OK. Now that I've read the relevant standard, I'm more convinced than ever
this proposed change is a step in the wrong direction. The first section of
RFC 2026, paragraph 3.2 says:
An Applicability Statement specifies how, and under what
circumstances, one or more TSs may be applied to support a particular
Internet capability. An AS may specify uses for TSs that are not
Internet Standards, as discussed in Section 7.
If you look at the old paragraph 8.6 of the AS draft, it says:
6. Similarly, if a report generator applies SPF to arriving
messages, and that evaluation produced something other than a
"Pass", "None" or "Neutral" result, a report addressed to the
RFC5321.MailFrom domain SHOULD NOT be generated as it is
probably a forgery and thus not actionable.
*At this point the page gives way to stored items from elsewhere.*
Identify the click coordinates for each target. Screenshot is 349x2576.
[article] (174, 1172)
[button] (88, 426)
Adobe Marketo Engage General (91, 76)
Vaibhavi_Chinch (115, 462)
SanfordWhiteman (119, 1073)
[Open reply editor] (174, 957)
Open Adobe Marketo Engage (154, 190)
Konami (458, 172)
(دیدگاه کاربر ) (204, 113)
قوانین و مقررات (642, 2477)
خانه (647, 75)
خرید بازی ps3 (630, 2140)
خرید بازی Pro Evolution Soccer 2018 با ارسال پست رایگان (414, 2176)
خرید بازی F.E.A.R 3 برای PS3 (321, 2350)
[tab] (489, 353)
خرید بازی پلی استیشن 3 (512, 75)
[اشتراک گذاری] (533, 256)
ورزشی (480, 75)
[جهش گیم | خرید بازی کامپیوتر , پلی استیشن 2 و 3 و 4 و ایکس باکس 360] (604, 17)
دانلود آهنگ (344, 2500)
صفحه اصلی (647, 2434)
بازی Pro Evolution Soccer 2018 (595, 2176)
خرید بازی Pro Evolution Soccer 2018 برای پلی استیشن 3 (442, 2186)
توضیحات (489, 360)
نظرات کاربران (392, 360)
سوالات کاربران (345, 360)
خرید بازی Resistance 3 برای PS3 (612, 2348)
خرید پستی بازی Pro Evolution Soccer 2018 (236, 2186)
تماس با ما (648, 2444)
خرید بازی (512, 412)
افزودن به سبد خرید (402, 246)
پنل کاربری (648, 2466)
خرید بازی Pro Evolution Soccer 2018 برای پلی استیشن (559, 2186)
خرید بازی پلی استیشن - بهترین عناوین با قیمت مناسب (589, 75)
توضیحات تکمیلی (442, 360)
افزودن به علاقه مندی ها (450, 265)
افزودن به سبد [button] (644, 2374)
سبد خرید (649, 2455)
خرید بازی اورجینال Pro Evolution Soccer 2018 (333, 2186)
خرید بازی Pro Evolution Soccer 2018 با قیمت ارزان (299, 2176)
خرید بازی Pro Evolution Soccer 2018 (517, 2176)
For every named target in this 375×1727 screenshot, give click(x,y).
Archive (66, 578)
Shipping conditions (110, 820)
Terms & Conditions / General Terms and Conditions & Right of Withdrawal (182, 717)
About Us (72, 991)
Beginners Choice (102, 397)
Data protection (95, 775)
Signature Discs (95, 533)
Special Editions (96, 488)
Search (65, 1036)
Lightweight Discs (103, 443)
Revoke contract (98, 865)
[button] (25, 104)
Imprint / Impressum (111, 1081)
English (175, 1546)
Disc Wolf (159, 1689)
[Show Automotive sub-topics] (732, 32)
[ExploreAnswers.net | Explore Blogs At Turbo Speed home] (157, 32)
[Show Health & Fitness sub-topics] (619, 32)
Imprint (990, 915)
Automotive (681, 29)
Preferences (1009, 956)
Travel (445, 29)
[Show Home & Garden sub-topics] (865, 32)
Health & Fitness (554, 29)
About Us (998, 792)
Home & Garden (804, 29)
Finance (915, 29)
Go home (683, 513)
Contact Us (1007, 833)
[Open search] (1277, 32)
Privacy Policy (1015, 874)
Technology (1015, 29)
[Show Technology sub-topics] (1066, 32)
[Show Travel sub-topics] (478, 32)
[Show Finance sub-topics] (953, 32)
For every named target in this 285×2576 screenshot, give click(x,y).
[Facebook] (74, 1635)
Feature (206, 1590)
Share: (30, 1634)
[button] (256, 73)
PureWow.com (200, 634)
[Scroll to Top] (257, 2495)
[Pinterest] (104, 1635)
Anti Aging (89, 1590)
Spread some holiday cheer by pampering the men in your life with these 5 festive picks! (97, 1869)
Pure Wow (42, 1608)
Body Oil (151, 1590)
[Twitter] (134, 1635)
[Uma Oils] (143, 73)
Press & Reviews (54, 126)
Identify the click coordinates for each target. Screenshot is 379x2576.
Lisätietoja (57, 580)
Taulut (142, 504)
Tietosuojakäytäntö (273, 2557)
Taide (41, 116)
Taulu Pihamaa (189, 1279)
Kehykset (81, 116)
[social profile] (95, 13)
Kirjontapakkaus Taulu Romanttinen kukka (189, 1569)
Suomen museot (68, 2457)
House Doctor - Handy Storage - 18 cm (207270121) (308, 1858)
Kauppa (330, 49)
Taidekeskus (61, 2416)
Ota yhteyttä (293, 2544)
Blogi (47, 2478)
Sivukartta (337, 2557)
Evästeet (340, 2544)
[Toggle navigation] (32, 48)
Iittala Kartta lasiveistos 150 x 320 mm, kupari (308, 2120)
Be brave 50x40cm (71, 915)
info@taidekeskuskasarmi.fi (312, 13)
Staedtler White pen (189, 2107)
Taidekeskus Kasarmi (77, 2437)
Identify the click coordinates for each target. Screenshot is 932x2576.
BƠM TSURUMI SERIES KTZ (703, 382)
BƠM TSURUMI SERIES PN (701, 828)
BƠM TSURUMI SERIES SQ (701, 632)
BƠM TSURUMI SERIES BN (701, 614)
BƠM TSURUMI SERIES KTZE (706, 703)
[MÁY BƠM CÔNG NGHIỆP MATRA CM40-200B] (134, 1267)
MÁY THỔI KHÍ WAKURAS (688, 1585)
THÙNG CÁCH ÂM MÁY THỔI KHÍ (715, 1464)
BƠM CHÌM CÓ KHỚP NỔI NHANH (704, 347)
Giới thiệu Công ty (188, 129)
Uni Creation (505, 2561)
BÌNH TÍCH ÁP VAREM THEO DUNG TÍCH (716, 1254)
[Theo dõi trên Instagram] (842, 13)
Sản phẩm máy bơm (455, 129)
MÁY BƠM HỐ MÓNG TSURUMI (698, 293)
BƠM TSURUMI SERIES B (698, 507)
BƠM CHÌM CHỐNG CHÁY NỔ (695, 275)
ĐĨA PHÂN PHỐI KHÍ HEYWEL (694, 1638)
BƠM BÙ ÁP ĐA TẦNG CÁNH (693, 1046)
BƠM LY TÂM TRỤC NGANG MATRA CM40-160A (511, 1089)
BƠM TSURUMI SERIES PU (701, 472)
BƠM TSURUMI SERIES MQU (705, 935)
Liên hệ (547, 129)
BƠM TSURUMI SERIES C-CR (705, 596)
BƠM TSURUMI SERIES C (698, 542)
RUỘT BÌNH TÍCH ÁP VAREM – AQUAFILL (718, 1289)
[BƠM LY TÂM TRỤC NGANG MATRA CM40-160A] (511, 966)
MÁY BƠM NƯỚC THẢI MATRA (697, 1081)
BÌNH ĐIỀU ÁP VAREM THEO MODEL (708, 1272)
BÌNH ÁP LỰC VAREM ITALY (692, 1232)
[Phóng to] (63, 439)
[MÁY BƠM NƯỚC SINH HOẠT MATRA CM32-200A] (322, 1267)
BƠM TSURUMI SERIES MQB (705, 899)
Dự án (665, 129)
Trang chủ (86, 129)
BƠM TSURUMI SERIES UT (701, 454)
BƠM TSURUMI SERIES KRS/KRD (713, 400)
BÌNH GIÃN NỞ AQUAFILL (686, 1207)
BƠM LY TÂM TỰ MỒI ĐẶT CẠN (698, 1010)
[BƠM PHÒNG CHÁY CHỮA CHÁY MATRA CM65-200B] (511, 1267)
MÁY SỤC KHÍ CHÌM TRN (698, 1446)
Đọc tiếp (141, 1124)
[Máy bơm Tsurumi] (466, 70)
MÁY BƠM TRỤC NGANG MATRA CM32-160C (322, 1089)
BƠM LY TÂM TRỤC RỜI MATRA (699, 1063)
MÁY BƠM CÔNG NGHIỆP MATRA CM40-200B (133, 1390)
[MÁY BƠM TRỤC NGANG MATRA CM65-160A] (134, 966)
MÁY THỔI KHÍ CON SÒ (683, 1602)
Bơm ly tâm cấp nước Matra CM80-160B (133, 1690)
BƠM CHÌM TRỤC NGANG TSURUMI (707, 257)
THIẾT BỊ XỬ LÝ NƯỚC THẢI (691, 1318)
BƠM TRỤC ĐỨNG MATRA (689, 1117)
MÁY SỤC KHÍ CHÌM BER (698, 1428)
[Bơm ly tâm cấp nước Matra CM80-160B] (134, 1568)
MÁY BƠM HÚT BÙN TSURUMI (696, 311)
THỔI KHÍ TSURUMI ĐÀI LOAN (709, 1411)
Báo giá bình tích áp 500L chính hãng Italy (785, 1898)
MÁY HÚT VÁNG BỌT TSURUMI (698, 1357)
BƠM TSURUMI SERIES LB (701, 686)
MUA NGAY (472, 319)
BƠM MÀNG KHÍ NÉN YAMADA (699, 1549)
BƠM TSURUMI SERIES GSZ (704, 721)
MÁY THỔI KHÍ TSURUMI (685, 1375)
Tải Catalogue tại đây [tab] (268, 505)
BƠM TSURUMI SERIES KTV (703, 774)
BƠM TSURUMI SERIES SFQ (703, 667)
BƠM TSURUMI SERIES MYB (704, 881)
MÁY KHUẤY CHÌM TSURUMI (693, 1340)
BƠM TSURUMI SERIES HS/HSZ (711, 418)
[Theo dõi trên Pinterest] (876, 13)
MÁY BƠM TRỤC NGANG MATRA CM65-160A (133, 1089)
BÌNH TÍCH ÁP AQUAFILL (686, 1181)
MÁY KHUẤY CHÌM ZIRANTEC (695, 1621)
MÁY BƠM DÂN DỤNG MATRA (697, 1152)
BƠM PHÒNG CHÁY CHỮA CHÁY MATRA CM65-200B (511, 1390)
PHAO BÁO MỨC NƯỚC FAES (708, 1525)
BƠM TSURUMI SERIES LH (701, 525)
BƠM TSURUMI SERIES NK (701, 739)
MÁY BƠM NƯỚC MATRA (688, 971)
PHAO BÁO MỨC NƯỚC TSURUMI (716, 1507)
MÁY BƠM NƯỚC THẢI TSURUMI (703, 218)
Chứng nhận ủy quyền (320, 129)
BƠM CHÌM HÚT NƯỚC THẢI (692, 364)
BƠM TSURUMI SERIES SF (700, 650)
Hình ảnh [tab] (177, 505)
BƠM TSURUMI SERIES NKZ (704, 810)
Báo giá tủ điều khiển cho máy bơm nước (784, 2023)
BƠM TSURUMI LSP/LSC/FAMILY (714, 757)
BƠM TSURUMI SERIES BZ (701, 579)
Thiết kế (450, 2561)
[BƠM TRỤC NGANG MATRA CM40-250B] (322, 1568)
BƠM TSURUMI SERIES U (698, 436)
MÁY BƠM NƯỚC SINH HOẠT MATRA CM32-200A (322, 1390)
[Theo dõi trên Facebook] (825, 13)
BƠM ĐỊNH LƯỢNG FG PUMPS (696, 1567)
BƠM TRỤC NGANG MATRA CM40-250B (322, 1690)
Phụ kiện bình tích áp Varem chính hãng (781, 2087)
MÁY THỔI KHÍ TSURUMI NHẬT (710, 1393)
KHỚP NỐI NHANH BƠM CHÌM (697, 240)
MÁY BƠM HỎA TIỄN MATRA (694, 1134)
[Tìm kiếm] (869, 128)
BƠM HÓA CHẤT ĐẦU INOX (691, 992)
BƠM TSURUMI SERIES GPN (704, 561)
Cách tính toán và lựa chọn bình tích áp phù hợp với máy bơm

A valid exception
would be specific knowledge that the SPF result is not
definitive for that domain under those circumstances (e.g., a
message that is also DKIM-signed by the same domain, and that
signature validates).
To me that reads exactly like a statement about how and under what
circumstances one or more technical standards (ARF, DKIM, SPF) may be applied
to support a particular internet capability (unsolicitited automatic abuse
reports).
A DKIM or SPF "cookbook" would describe how to determine the SPF result. This
just says what to do with them. It seems exactly right to me.